В этом конкретном участке с вами делают вот что: подвешивают за наручники на дверь, а потом мягко, однако настойчиво лупят по почкам — и довольно долго. Если желаете знать, от этого не хочешь, а всплакнешь. Через некоторое время тут кто угодно всплакнет. Вопросов никаких не задают и следов на теле не оставляют, если не считать рубцов от наручников, а это вы сами себе сделали, не нужно было упираться, верно?
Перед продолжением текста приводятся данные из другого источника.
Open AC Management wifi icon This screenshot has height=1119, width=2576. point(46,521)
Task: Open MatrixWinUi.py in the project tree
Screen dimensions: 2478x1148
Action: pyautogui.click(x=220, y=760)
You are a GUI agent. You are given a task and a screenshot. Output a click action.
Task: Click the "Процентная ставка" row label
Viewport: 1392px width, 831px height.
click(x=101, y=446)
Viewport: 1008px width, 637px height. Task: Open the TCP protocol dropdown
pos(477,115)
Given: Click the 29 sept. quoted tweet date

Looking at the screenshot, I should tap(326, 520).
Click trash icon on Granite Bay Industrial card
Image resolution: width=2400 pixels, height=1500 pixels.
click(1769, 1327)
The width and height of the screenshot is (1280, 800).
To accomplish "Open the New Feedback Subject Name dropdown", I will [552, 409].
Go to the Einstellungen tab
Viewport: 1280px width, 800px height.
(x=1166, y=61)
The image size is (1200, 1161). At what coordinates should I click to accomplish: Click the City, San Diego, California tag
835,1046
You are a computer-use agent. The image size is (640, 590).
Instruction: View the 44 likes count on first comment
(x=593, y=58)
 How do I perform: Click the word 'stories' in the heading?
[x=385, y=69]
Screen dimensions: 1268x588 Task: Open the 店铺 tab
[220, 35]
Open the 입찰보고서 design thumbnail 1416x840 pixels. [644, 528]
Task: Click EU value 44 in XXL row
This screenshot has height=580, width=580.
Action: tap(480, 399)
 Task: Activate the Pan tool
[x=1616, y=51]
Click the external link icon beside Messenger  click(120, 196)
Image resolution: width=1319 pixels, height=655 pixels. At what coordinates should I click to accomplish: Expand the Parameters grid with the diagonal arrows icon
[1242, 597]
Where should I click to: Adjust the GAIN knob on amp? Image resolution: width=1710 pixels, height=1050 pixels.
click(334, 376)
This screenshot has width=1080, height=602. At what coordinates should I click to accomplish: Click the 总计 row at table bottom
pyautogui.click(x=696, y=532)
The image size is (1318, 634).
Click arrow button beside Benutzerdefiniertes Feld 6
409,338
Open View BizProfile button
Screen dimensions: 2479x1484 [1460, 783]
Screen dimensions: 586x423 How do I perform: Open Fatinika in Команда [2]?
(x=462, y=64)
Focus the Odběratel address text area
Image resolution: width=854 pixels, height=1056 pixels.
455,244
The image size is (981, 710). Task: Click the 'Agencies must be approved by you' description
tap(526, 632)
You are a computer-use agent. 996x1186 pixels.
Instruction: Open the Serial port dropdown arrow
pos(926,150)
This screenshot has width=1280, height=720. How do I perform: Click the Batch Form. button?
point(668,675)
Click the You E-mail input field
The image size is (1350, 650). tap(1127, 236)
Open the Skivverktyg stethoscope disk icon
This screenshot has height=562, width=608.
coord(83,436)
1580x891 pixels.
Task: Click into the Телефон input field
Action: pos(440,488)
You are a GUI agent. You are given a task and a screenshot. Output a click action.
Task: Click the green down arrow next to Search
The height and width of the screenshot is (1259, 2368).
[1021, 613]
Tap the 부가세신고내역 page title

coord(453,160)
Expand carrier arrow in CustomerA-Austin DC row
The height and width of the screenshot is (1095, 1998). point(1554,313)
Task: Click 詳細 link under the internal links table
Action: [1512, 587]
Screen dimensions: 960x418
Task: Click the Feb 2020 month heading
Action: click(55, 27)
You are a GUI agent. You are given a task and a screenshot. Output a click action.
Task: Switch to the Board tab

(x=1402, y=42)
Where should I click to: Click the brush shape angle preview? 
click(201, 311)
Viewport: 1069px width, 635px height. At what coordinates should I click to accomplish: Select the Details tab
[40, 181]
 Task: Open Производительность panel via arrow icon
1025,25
«Тогда я в память заглянул свою. Как жаждет пропустить глоток солдат...»
[174]
Определенное время спустя в комнату зашел сам шериф. Щуплый и усердный человечек со смышленым взглядом и неодобрительной складкой на лбу. Помощники перестали лупить нас по почкам и рассовали дубинки по карманам.
— Почему этим людям не предъявлены обвинения? — холодно спросил шериф. — Сколько раз мне вам говорить, что подозреваемых не следует допрашивать, пока их должным образом не оформят?
— Мы их не допрашивали, шериф, — ответствовал один тоном неповиновения. — Если б мы их допрашивали, они б висели наоборот, и мы били бы их по яйцам — сами же знаете, шериф. Мы тут просто как бы мозги им готовили к тому, чтоб вы их допросили, шериф.
Тот провел ладонью по щеке — довольно тщательно, проскрежетав нежно, едва слышимо. Так пожилая дама станет гладить свою любимую домашнюю жабу.